While MEV plays a major role in determining which transactions are included in each block, tips still act as an incentive mechanism as validators use them to decide which transactions to include in their blocks. Since the switch to proof-of-stake, tips have accounted for 22% of all validator revenue as of July 2023.

ETH valuation based on the “discounted cash flow” model:

As the network moves to proof-of-stake, it becomes easier to model the value of ETH. The demand for block space can be measured through transaction fees. These fees are either burned or transferred to validators, accumulating value for ETH holders.

Therefore, in the long run, the growth of fees and the value of Ether should be intrinsically correlated. The increase in Ethereum use cases creates a greater demand for block space, which leads to higher transaction fees and thus earnings for validators.

We will demonstrate this relationship using a simple discounted cash flow model. The results of such a model vary widely depending on growth assumptions and discount rates, just as in the case of the high-growth cash flow model. The purpose of constructing such a model is not to provide an estimate of the fair value of Ethereum, but rather to describe the relationship between network usage and value accumulation. In addition, it can also show further modeling of the value of ETH based on estimates of future fees paid to Ethereum stakeholders.

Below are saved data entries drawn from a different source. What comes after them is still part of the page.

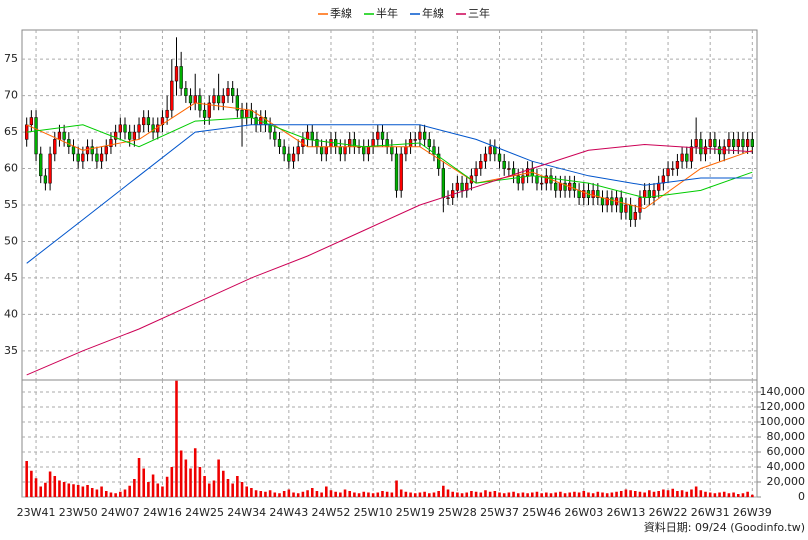  I want to click on x-tick-label: 23W41, so click(36, 512).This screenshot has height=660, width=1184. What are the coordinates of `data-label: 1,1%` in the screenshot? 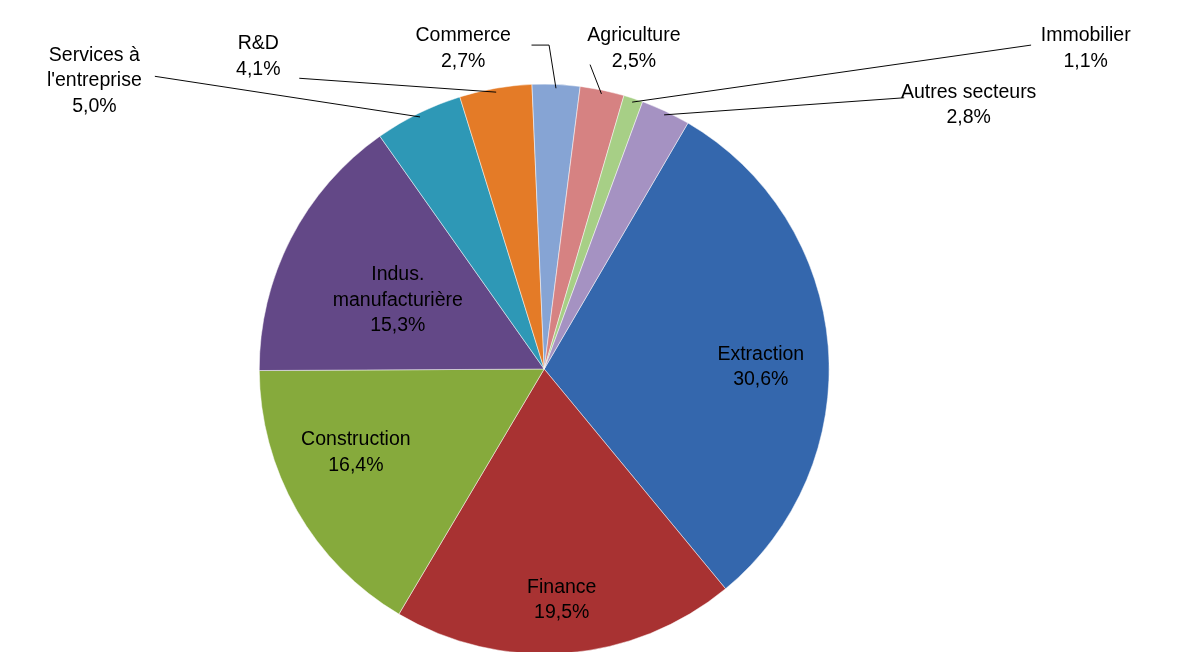 It's located at (1086, 60).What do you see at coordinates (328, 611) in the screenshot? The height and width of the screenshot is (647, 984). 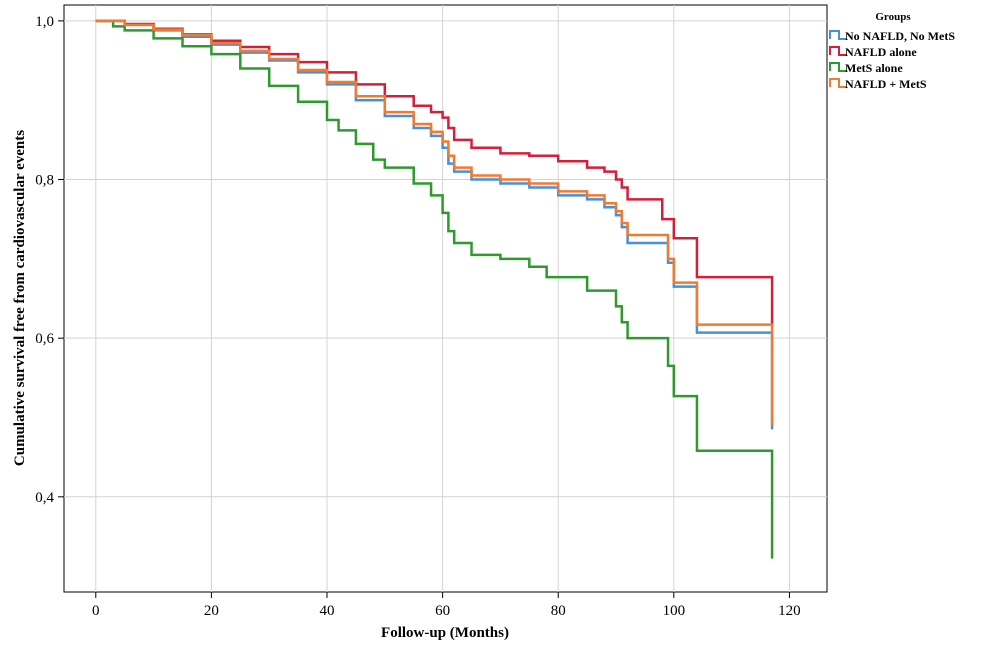 I see `x-tick-label: 40` at bounding box center [328, 611].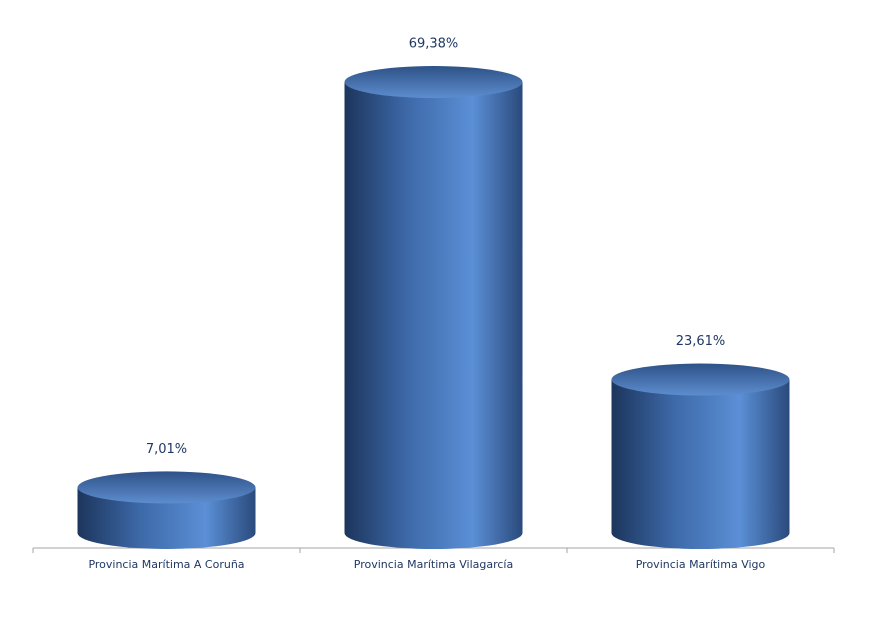  What do you see at coordinates (434, 44) in the screenshot?
I see `value-label: 69,38%` at bounding box center [434, 44].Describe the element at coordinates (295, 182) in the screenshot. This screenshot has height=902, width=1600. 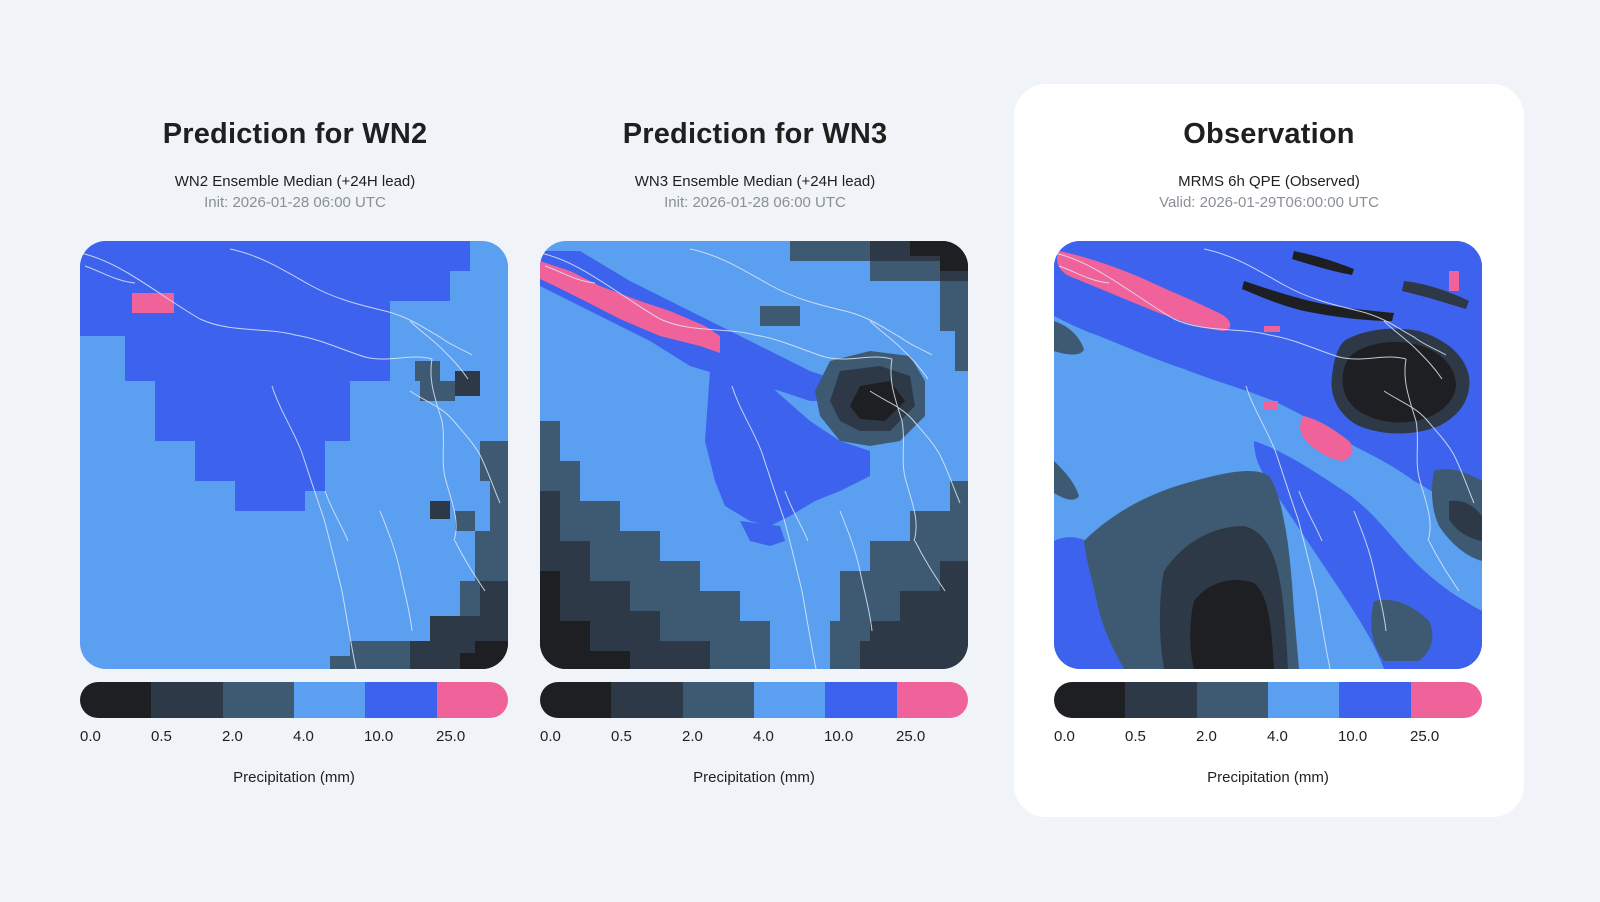
I see `panel-subtitle: WN2 Ensemble Median (+24H lead)` at that location.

The chart below shows the average daily fees paid on Ethereum in US dollars since the implementation of EIP-1559 in August 2021. The chart is calculated using a two-stage discounted cash flow model, with an initial phase of continued large growth in adoption and fees, followed by a decline in the fee growth rate, so regardless of the utility gained by Ethereum users, expansion is likely to lower the upper limit of fee growth.

This is the assumed growth rate for all years after 2030. This result is common when forecasting the future of high-growth businesses. It is important to note that the discounted cash flow model is only useful in theory.

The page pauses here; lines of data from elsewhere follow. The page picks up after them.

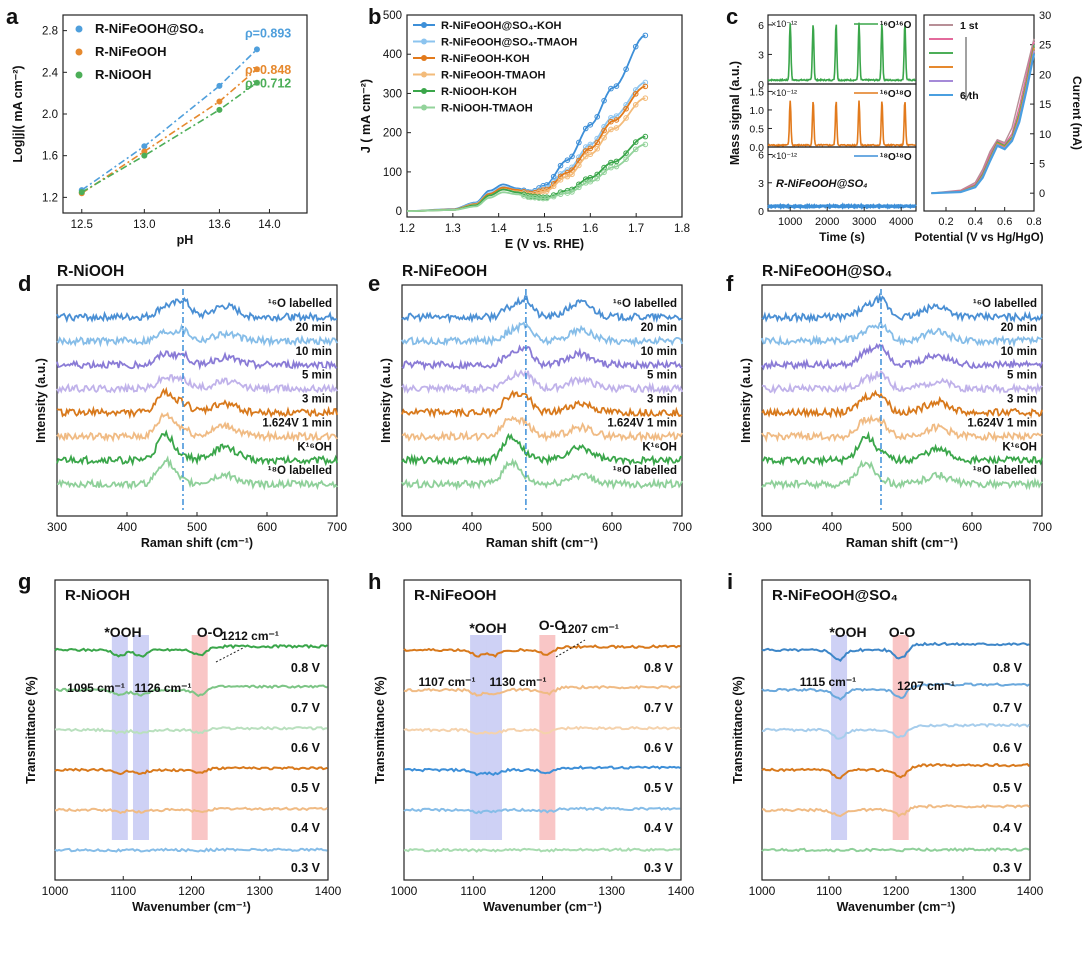  What do you see at coordinates (822, 184) in the screenshot?
I see `sample-label: R-NiFeOOH@SO₄` at bounding box center [822, 184].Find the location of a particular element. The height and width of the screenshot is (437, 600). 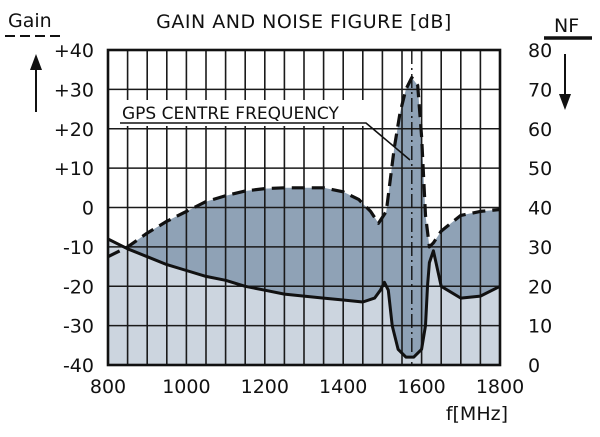

left-tick-label: -40 is located at coordinates (78, 366).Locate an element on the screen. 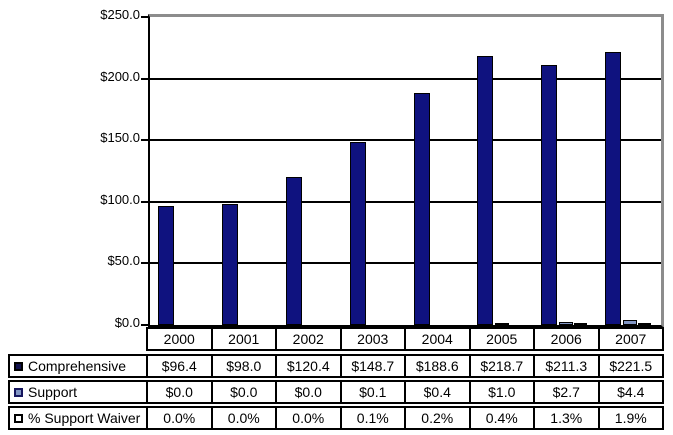  table-cell: $1.0 is located at coordinates (503, 392). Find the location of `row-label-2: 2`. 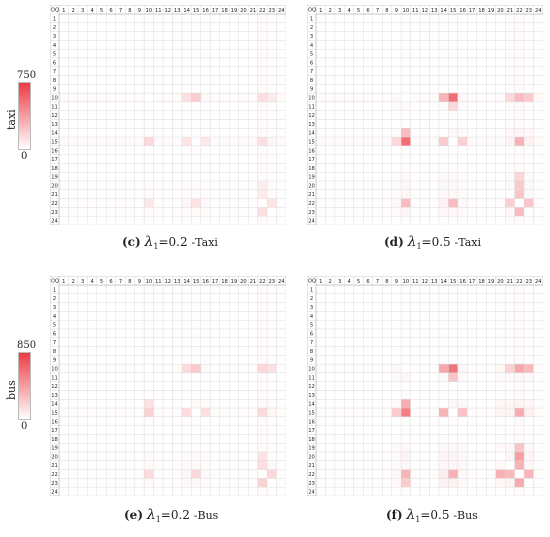

row-label-2: 2 is located at coordinates (312, 299). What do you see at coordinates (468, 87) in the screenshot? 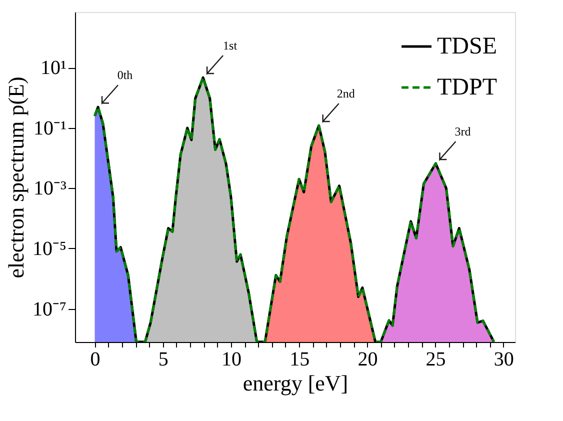
I see `legend-label: TDPT` at bounding box center [468, 87].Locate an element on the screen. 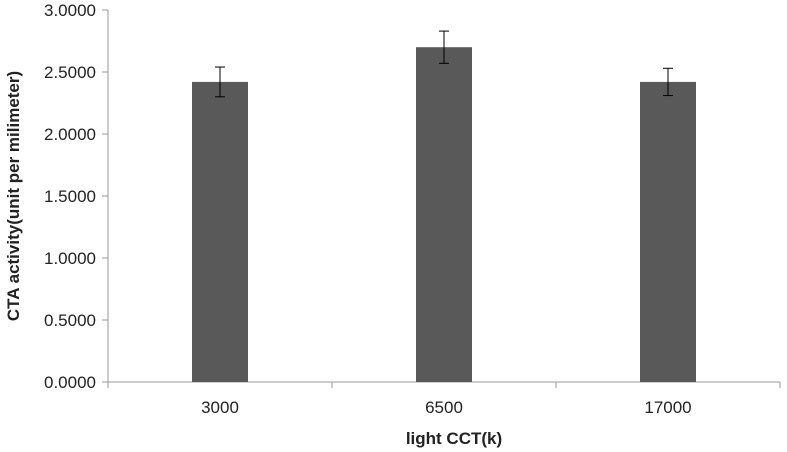 This screenshot has height=452, width=787. y-tick-label: 1.0000 is located at coordinates (70, 258).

The following figure further describes the responsiveness of the modeled price using a sensitivity model to model the relationship between the modeled price and the assumed growth rate and discount rate. It is extremely important to understand the relationship between ETH's growth and users' willingness to pay fees. However, models that rely on small changes in future growth assumptions and are highly sensitive may not be very useful.

Risks of discounted cash flow model:

If scaling technology cuts into fee revenue, the relationship between ETH and the value it provides to network users could weaken unless transaction volume increases and offsets this squeezed profit.

Modeling the future of any growth-sensitive asset and applying the relevant discount rate is highly subjective, so valuations may only be useful in theory.

Ongoing efforts by the Ethereum community to minimize the negative impact of MEV will improve user experience, which may reduce yields. This has not yet been adjusted or accounted for in the model, along with other minor details that will have an impact.

in conclusion

Ethereum is undoubtedly a leading blockchain technology platform that enables developers to build decentralized applications, many of which are able to do things that cannot be done on the Bitcoin network due to Ethereum's superior programmability. This has enabled the Ethereum ecosystem to have the largest and most active applications in the crypto space, and ETH has maintained its second largest market capitalization position (second only to Bitcoin) for many years.

However, the question that investors ask is, “Does increased developer and application activity translate into increased value for ETH?” We believe that current theory and data suggest that increased activity on the Ethereum network drives demand for block space, which in turn generates cash flow for token holders. But it is also clear that these different drivers are complex, nuanced, and have changed over time as various protocol upgrades and scaling developments (such as Layer 2) emerge, and may change again in the future.